■ WRITTEN REQUEST
Reproduce the following lines verbatim, keeping every character unchanged.

■ MATERIAL PROVIDED

## Begin

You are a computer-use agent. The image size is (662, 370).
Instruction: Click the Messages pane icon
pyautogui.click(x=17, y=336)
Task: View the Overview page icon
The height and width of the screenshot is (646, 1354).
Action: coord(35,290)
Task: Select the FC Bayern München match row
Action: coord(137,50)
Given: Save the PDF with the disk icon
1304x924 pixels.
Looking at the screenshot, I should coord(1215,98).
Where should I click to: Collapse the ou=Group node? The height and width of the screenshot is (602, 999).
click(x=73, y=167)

## End

■ ANSWER TO THIS TASK
You are a computer-use agent. The image size is (662, 370).
Instruction: Click the Messages pane icon
pyautogui.click(x=17, y=336)
Task: View the Overview page icon
The height and width of the screenshot is (646, 1354).
Action: coord(35,290)
Task: Select the FC Bayern München match row
Action: coord(137,50)
Given: Save the PDF with the disk icon
1304x924 pixels.
Looking at the screenshot, I should coord(1215,98).
Where should I click to: Collapse the ou=Group node? The height and width of the screenshot is (602, 999).
click(x=73, y=167)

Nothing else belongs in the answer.